De fato, ao analisar os fundamentos do “risco à investigação e à instrução”, Moro aborda a questão de forma genérica: “Os crimes foram praticados através de estratagemas sofisticados, com uso de contas secretas no exterior e a produção de documentos falsos, inclusive contratos de prestação de serviços simulados ou superfaturados. A falsificação de documentos para acobertar crimes coloca em risco a integridade da instrução e da investigação, havendo risco da produção de novos documentos falsos para conferir suporte a contratos simulados ou superfaturados”. É tudo.
Prado observa, ainda, que a prisão temporária deve, necessariamente, colocar um ponto final no comportamento do suspeito que impede a polícia de investigar. “A decisão de Moro é datada de 16 de agosto de 2016, portanto, há mais de um mês. Se houvesse alguma ação impeditiva daquela investigação, ela teria sido executada naquela oportunidade”.

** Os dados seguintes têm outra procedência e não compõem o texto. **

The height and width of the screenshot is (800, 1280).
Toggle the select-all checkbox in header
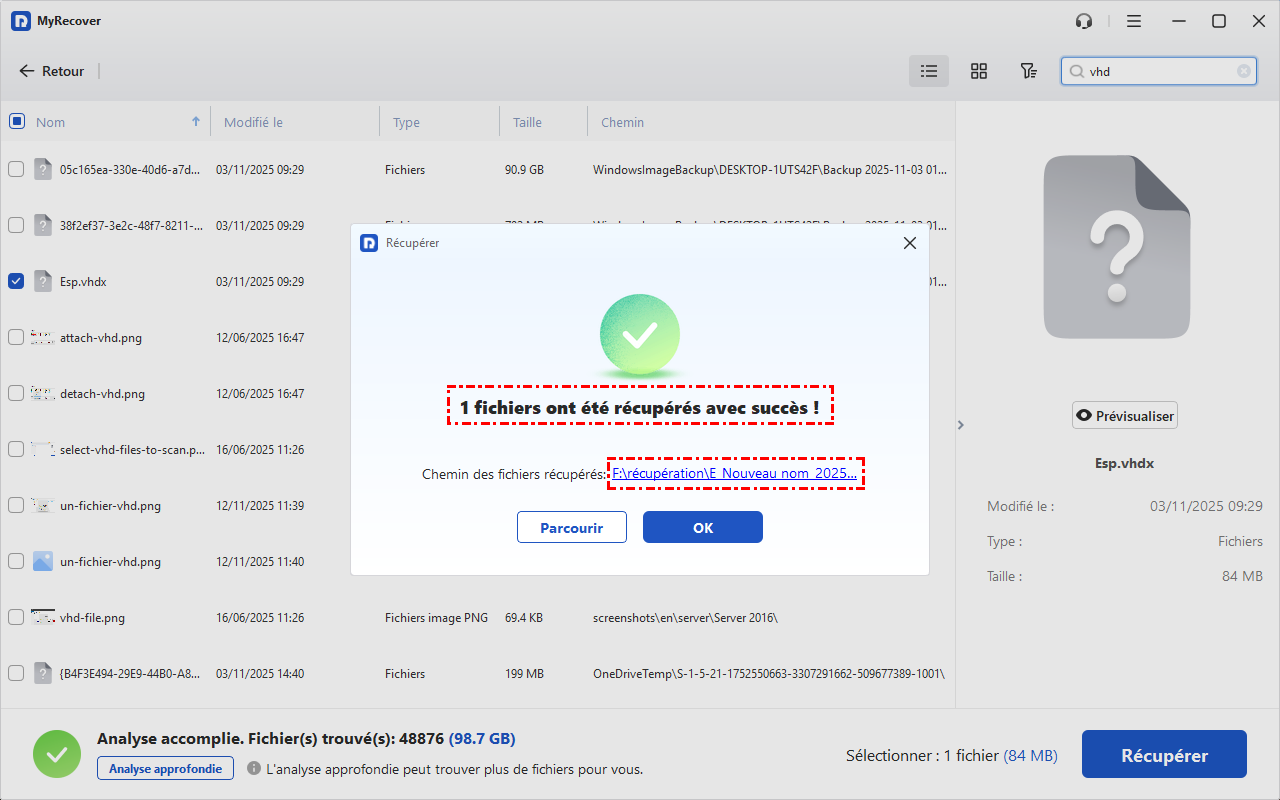pos(17,121)
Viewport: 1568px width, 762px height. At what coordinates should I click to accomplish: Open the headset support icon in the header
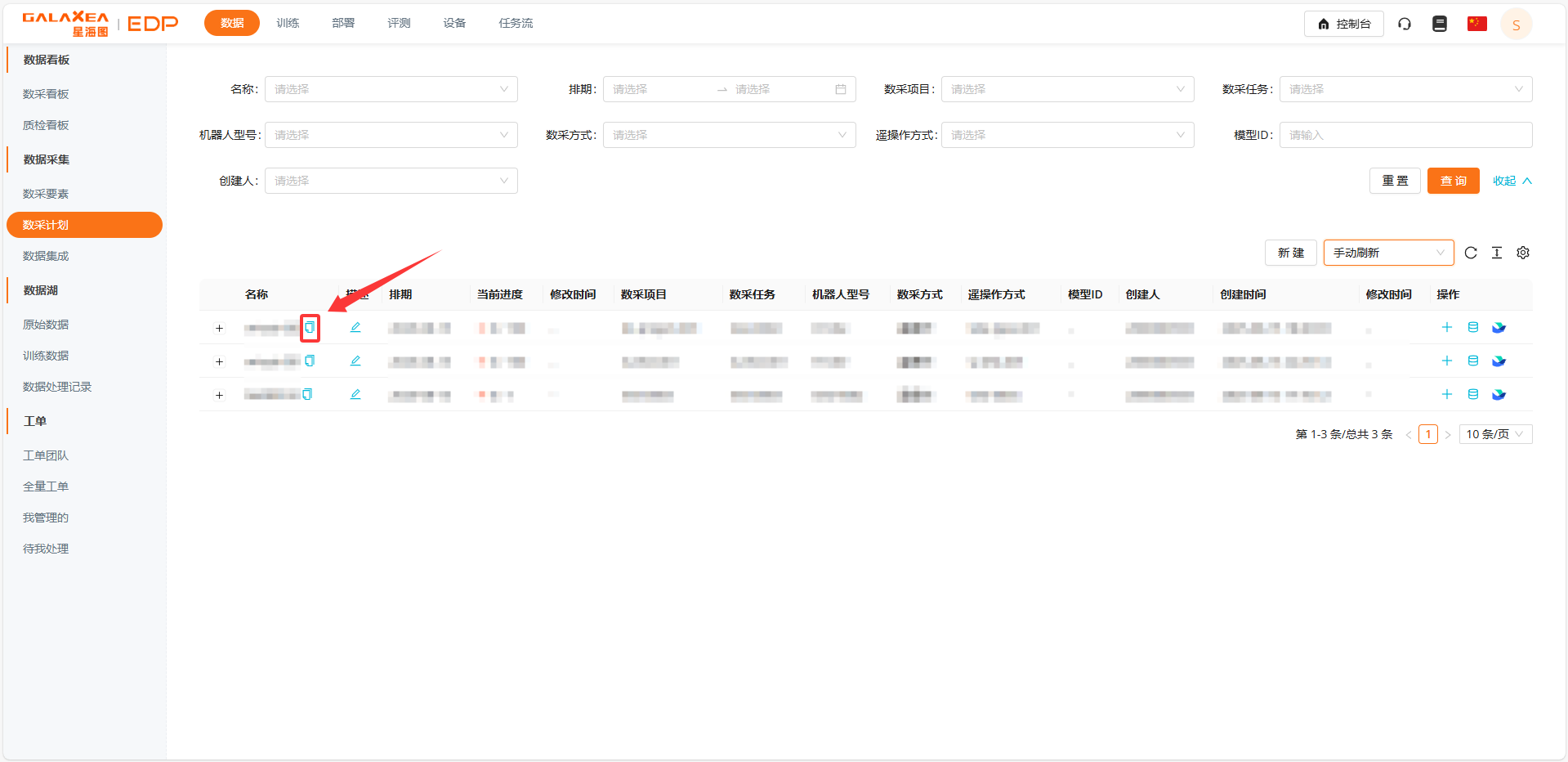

A crítica é reforçada pelo deputado petista Wadih Damous, ex-presidente da OAB do Rio de Janeiro. “Os procuradores solicitaram a prisão em julho, o juiz autorizou em agosto e só agora eles cumprem esse mandado, de forma espetacularizada, como é o padrão da Lava Jato. Se Mantega representava um risco à investigação, por que demoraram tanto a agir? E por que esse risco deixou de existir em tão pouco tempo?”, indaga o parlamentar. “Criaram mais um espetáculo deprimente e humilhante, desta vez na porta de um hospital, para manchar a reputação do PT”.
Na avaliação do jurista Wálter Fanganiello Meirovitch, desembargador aposentado do Tribunal de Justiça de São Paulo e colunista de CartaCapital, desde a sua decretação a prisão era desnecessária.
“O ex-ministro é acusado de fatos que remontam a 2012. Depois disso, nenhum outro ilícito foi atribuído a ele. Mantega é professor, tem domicílio certo, nunca se furtou a prestar esclarecimentos à Justiça. Além de desnecessária, a prisão temporária dele foi exagerada e desproporcional”, diz Maierovitch. “Os mandados de busca e apreensão poderiam perfeitamente ser executados com o suspeito solto. Se houvesse algum tipo de resistência, ele poderia ser preso em flagrante”.
A atuação dos agentes da polícia judiciária federal no cumprimento do mandado expedido por Moro também é criticada por Maierovitch: “Mantega acompanhava a cirurgia da esposa. Diante da situação, os agentes deveriam aguardar o momento adequado. Precipitaram-se e cometeram abuso. Poderiam ter esperado na porta do hospital”.